Es habitual que cuando vamos a revelar las películas nos pregunten si las queremos en mate o en brillo, es decir, si se selecciona un papel satinado o brillante. El mate tiene la ventaja de evitar las marcas de las huellas digitales: los dedazos en las fotos. El brillo ofrece más viveza en los colores. De cualquier forma, es cuestión de gustos. Una práctica que conviene tener presente es revelar en contactos antes de hacer el positivado de todo el carrete, esto es, solicitar la impresión de los negativos (contactos) para después elegir cuál de las fotos queremos tener en formato tradicional de foto.
Al hacer de fotógrafo aficionado poco importará si la máquina es muy cara, profesional o sencilla si los conocimientos de fotografía son reducidos, y más aún, si no se entiende la propia máquina. Siempre habrá de sujetar la cámara con firmeza, con los brazos pegados al cuerpo y el cuerpo estable, vigilando que el dedo, un cabello o la correa de la propia cámara no tapen parte del objetivo, ya que el visor apenas si revela su presencia. Conviene acercarse lo más posible al objeto, obedeciendo a la máxima del reportero gráfico Robert Capa: "Si una foto no resulta interesante, es que no estabas lo suficientemente cerca". Si se va a tomar una foto de grupo, conviene situarles de forma que no les dé la luz directa, para evitar muecas poco favorables; si la luz es muy intensa, hay que buscar la sobra clara, como la de un árbol, para huir de los contrastes en el propio grupo.
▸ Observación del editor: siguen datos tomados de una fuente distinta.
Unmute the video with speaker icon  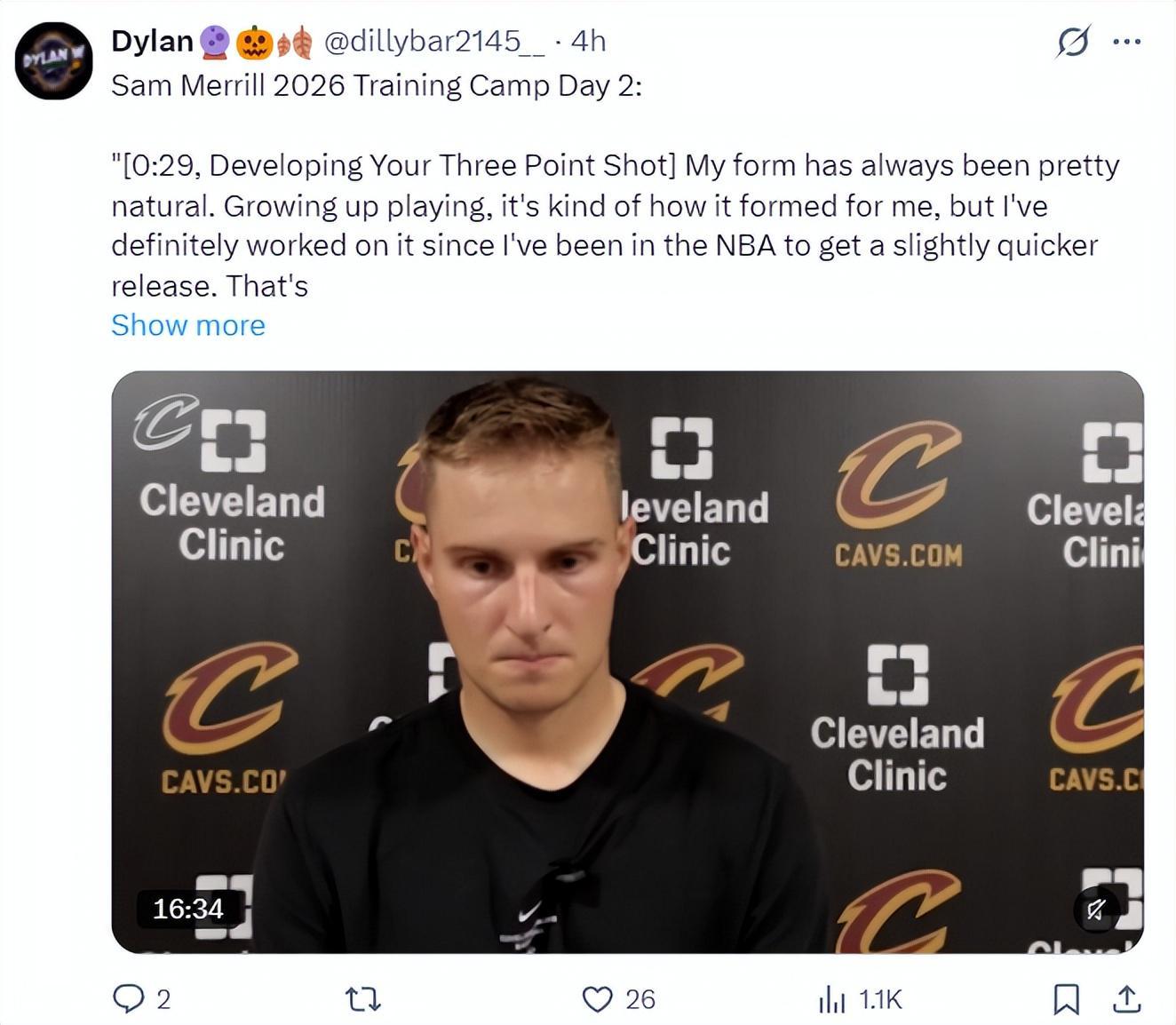click(1096, 909)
Las diapositivas ofrecen una mayor definición, contraste y saturación de colores. Si vamos a realizar un viaje especial tal vez convenga colocar un carrete de diapositivas en nuestra cámara, aunque la diferencia se notará más en una cámara réflex que en un compacta. Otra ventaja que ofrecen las diapositivas es que aguantan mejor el paso del tiempo.
Aunque faltan todavía unos años para que las cámaras digitales abarquen la mayoría del mercado, ya no son un objeto extraño en manos de turistas japoneses. Si bien se trata de otra tecnología, las normas para realizar buenas fotos son las mismas. Las principales ventajas ofrecidas por la fotografía digital son las enormes posibilidades que ofrece a la hora de facilitar la manipulación de las imágenes en el ordenador, y el ahorro en carretes y revelado, aunque si el objeto es imprimirlas, hoy por hoy la calidad que se puede conseguir es inferior a los positivos tradicionales. (Más información, Consumer, Abril 2001).